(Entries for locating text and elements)
= = = = = = =
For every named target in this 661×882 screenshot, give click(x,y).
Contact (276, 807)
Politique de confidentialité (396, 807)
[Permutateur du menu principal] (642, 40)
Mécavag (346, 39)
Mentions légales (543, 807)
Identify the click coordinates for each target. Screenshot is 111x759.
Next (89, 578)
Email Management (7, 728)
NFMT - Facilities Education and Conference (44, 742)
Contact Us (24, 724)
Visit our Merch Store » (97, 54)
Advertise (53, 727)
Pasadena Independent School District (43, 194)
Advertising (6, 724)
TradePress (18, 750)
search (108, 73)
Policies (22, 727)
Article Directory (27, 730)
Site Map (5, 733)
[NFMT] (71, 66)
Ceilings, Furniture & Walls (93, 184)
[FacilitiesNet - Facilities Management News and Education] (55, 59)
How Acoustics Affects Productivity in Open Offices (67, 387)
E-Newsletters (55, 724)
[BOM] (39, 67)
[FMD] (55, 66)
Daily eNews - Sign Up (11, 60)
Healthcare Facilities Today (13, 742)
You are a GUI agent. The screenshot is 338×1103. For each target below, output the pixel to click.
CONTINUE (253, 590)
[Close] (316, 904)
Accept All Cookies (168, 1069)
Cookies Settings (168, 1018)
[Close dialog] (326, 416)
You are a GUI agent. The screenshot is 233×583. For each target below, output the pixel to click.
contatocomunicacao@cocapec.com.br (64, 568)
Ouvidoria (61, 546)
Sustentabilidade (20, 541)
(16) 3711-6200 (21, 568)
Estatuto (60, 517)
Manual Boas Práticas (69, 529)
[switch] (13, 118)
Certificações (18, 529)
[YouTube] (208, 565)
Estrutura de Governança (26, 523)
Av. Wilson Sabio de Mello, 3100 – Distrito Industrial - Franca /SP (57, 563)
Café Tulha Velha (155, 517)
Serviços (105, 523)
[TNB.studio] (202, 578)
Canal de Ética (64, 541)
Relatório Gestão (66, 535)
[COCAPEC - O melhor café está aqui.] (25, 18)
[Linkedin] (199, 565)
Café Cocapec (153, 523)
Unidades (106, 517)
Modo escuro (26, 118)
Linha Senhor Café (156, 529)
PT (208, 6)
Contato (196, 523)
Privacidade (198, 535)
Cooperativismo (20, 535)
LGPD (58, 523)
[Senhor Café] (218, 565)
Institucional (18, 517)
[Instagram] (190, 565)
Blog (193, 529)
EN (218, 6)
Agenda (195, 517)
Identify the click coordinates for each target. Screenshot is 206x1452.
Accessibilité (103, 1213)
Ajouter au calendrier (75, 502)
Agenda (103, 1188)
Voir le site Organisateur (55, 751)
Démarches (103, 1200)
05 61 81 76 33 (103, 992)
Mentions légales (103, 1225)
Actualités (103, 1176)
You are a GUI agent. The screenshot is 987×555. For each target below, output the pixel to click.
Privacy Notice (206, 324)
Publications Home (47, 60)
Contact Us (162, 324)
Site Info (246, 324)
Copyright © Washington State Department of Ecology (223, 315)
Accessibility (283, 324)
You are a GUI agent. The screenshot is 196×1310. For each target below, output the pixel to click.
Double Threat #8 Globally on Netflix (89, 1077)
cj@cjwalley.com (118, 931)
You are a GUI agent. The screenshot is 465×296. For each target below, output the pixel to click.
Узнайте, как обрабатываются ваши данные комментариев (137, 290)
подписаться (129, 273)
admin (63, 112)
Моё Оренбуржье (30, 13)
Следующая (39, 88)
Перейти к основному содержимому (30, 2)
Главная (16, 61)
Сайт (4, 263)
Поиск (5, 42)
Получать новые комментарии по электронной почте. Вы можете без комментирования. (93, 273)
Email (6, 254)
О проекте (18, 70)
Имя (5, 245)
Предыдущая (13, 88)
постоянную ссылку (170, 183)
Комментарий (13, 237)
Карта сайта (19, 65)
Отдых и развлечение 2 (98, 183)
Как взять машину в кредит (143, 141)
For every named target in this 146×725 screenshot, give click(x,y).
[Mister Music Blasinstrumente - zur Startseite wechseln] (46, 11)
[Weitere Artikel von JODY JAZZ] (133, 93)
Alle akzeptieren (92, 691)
= = = = = = =
▸ **What you need to do**:
Copy out every one of the entries above word for word, with no changes.

▸ **Reply to the task**:
For every named target in this 661×882 screenshot, give click(x,y).
Contact (276, 807)
Politique de confidentialité (396, 807)
[Permutateur du menu principal] (642, 40)
Mécavag (346, 39)
Mentions légales (543, 807)
Identify the click coordinates for each target. Screenshot is 111x759.
Next (89, 578)
Email Management (7, 728)
NFMT - Facilities Education and Conference (44, 742)
Contact Us (24, 724)
Visit our Merch Store » (97, 54)
Advertise (53, 727)
Pasadena Independent School District (43, 194)
Advertising (6, 724)
TradePress (18, 750)
search (108, 73)
Policies (22, 727)
Article Directory (27, 730)
Site Map (5, 733)
[NFMT] (71, 66)
Ceilings, Furniture & Walls (93, 184)
[FacilitiesNet - Facilities Management News and Education] (55, 59)
How Acoustics Affects Productivity in Open Offices (67, 387)
E-Newsletters (55, 724)
[BOM] (39, 67)
[FMD] (55, 66)
Daily eNews - Sign Up (11, 60)
Healthcare Facilities Today (13, 742)
You are a GUI agent. The screenshot is 338×1103. For each target below, output the pixel to click.
CONTINUE (253, 590)
[Close] (316, 904)
Accept All Cookies (168, 1069)
Cookies Settings (168, 1018)
[Close dialog] (326, 416)
You are a GUI agent. The screenshot is 233×583. For each target below, output the pixel to click.
contatocomunicacao@cocapec.com.br (64, 568)
Ouvidoria (61, 546)
Sustentabilidade (20, 541)
(16) 3711-6200 (21, 568)
Estatuto (60, 517)
Manual Boas Práticas (69, 529)
[switch] (13, 118)
Certificações (18, 529)
[YouTube] (208, 565)
Estrutura de Governança (26, 523)
Av. Wilson Sabio de Mello, 3100 – Distrito Industrial - Franca /SP (57, 563)
Café Tulha Velha (155, 517)
Serviços (105, 523)
[TNB.studio] (202, 578)
Canal de Ética (64, 541)
Relatório Gestão (66, 535)
[COCAPEC - O melhor café está aqui.] (25, 18)
[Linkedin] (199, 565)
Café Cocapec (153, 523)
Unidades (106, 517)
Modo escuro (26, 118)
Linha Senhor Café (156, 529)
PT (208, 6)
Contato (196, 523)
Privacidade (198, 535)
Cooperativismo (20, 535)
LGPD (58, 523)
[Senhor Café] (218, 565)
Institucional (18, 517)
[Instagram] (190, 565)
Blog (193, 529)
EN (218, 6)
Agenda (195, 517)
Identify the click coordinates for each target. Screenshot is 206x1452.
Accessibilité (103, 1213)
Ajouter au calendrier (75, 502)
Agenda (103, 1188)
Voir le site Organisateur (55, 751)
Démarches (103, 1200)
05 61 81 76 33 (103, 992)
Mentions légales (103, 1225)
Actualités (103, 1176)
You are a GUI agent. The screenshot is 987×555. For each target below, output the pixel to click.
Privacy Notice (206, 324)
Publications Home (47, 60)
Contact Us (162, 324)
Site Info (246, 324)
Copyright © Washington State Department of Ecology (223, 315)
Accessibility (283, 324)
You are a GUI agent. The screenshot is 196×1310. For each target below, output the pixel to click.
Double Threat #8 Globally on Netflix (89, 1077)
cj@cjwalley.com (118, 931)
You are a GUI agent. The screenshot is 465×296. For each target below, output the pixel to click.
Узнайте, как обрабатываются ваши данные комментариев (137, 290)
подписаться (129, 273)
admin (63, 112)
Моё Оренбуржье (30, 13)
Следующая (39, 88)
Перейти к основному содержимому (30, 2)
Главная (16, 61)
Сайт (4, 263)
Поиск (5, 42)
Получать новые комментарии по электронной почте. Вы можете без комментирования. (93, 273)
Email (6, 254)
О проекте (18, 70)
Имя (5, 245)
Предыдущая (13, 88)
постоянную ссылку (170, 183)
Комментарий (13, 237)
Карта сайта (19, 65)
Отдых и развлечение 2 (98, 183)
Как взять машину в кредит (143, 141)
For every named target in this 146×725 screenshot, give click(x,y).
[Mister Music Blasinstrumente - zur Startseite wechseln] (46, 11)
[Weitere Artikel von JODY JAZZ] (133, 93)
Alle akzeptieren (92, 691)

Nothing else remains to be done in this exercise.